[ELENCO DEI COMPITI]
#1 Nel brano sulla sostenibilità, chi presiedeva nel 1987 la Commissione Mondiale su Ambiente e Sviluppo?
#2 Prosegui il brano sulla sostenibilità partendo subito dopo la sua ultima frase.

[BRANO DA LEGGERE]

↓↓↓

Un modello piuttosto generale - che evidenzia il ruolo dell’umanità come abitante-ospite del pianeta, piuttosto che gestore - si può sintetizzare affermando che la Sostenibilità è un insieme di conoscenze, atteggiamenti ed azioni che consentono all’umanità di vivere indefinitamente in armonia con i sistemi naturali.
Essa contempla aspetti ambientali, economici, sociali e culturali e si pone trasversalmente rispetto alle discipline tradizionali, interessando la ricerca sul mondo naturale e sulle comunità umane e le loro attività, una sfera didattica, volta alla diffusione di conoscenza e consapevolezza dei termini del problema, e una sfera epistemologica, per una riflessione sul “come” si produce ricerca e conoscenza.
Dallo sviluppo sostenibile ad uno stile di vita sostenibile
Nel 1987 la Commissione Mondiale su Ambiente e Sviluppo (WCED: World Commission on Environment and Development), presieduta dall'allora primo ministro norvegese Gro Harlem Brundtland, nel documento "Our common future" individua per la prima volta il concetto di “sviluppo sostenibile”, definendolo come “quello sviluppo che consente alla generazione presente di soddisfare i propri bisogni senza compromettere la possibilità delle generazioni future di soddisfare i propri". L'obiettivo che traspare da questa concezione è quello di integrare e far coesistere sviluppo economico e conservazione dell'ambiente.
A partire da quel momento le definizioni si susseguono, mentre l’accezione sviluppo sostenibile viene messa in dubbio da molti perché considerata ambigua. Si tratta infatti di una legittimazione a priori del concetto di sviluppo, che mette insieme crescita economica e conservazione dell’ambiente, in un binomio non accettato da tutti gli studiosi poiché risente della pesante contraddizione tra il carattere indefinito della crescita e la natura limitata del pianeta.
Alcuni sostengono che sia preferibile evitare il termine sviluppo sostenibile, per parlare invece di sostenibilità, coniugata eventualmente nelle sue componenti (sostenibilità ambientale, sociale, economica, e così via).
Intorno al tema – che sia associato o meno all’idea di sviluppo - sono state espresse visioni più o meno radicali: a una sostenibilità forte, che considera l’insieme delle risorse e dei servizi offerti dall’ambiente (il capitale naturale) una ricchezza unica ed insostituibile, la cui perdita rappresenta un danno irreversibile e non compensabile, si contrappone una sostenibilità debole che afferma la possibilità di sostituire il capitale naturale, almeno in parte, con capitale creato artificialmente. Tra i due estremi è possibile incontrare molte posizioni intermedie.
Sostenibilità è comunque un concetto ampio che non si limita alla sfera economico-produttiva e al suo impatto con l’ambiente, ma si può facilmente applicare alla globalità dell’esperienza umana, suggerendo uno stile di vita.
Uno stile di vita sostenibile investe sia le scelte di ridurre le emissioni inquinanti, quanto quelle di vedere riconosciuti universalmente i diritti civili agli uomini ed alle donne; persegue tanto la lotta agli sprechi di risorse, quanto la lotta alle ingiustizie; si propone di fermare sia la distruzione degli ecosistemi che le distruzioni prodotte dalle guerre; si occupa tanto della ricerca specialistica, quanto della riflessione sulle modalità con cui questa ricerca viene effettuata.

↑↑↑

[ESTRATTO DEI DATI]

↓↓↓

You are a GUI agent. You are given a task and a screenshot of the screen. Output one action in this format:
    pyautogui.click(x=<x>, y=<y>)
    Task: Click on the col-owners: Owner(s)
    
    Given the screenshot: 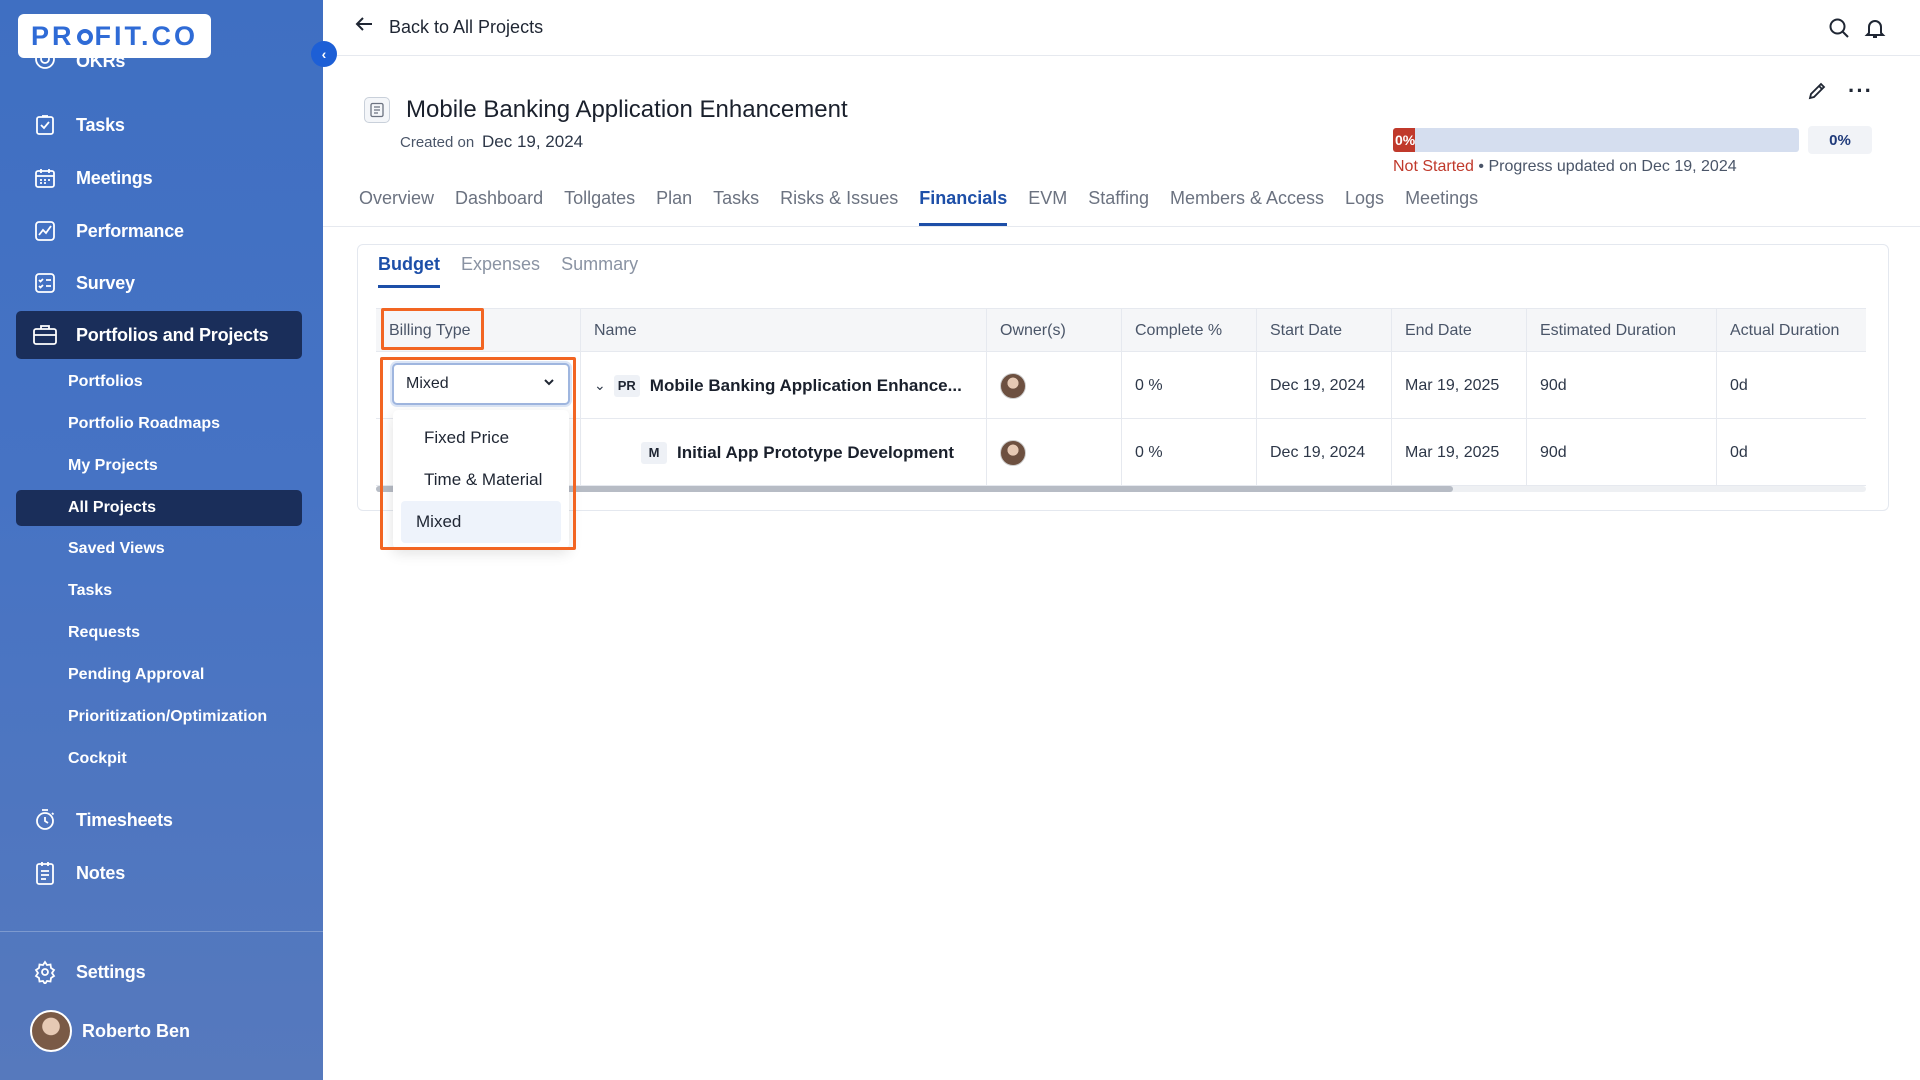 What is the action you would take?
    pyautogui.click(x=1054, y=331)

↑↑↑

[RISPOSTE IN ORDINE]
#1 Gro Harlem Brundtland, allora primo ministro norvegese.

#2
Non esiste una sostenibilità che prescinda dai rapporti tra gli esseri umani, così come non esiste una sostenibilità che possa non occuparsi della conservazione dell’ambiente.
Il problema sfugge dunque da un ambito ristretto di tipo “economia contro ambiente”, per proporsi come un passaggio obbligato nella storia della conoscenza umana.
Una pluralità di sguardi
Sono molteplici e non sempre concordi le definizioni che negli anni sono state date al termine Sostenibilità. Alcune attribuiscono un ruolo centrale alla componente naturale, e assumono uno sguardo eco-centrico; altre danno più rilevanza all’azione umana, ponendosi da un punto di vista antropocentrico. Si tratta di ‘sguardi’ complementari, talvolta espressi in modo esplicito, talvolta impliciti o addirittura inconsapevoli.
In termini generali si può affermare che la Sostenibilità è un insieme di conoscenze, atteggiamenti ed azioni che consentono all’umanità di vivere indefinitamente in armonia con i sistemi naturali.
La ricerca, la formazione e la riflessione sulla Sostenibilità contemplano aspetti ambientali, economici, sociali e culturali e si pongono trasversalmente rispetto alle discipline tradizionali: la ricerca volge lo sguardo sul mondo naturale e sulle comunità umane e le loro attività; la formazione promuove una crescita di consapevolezza del problema; la riflessione indaga su “come” si produce ricerca e conoscenza, e orienta rispetto a comportamenti e decisioni.
Verso la complessità
Il quadro che si delinea attorno alla Sostenibilità è quello di una tematica pervasa da un grado notevole di complessità, dovuta alle molteplici variabili in gioco, alle interazioni tra di esse, alla difficoltà di stabilire relazioni lineari di causa-effetto, all’imprevedibilità intrinseca dei sistemi chiamati in causa, dettata spesso dalla non-linearità delle risposte e dalla presenza di effetti soglia.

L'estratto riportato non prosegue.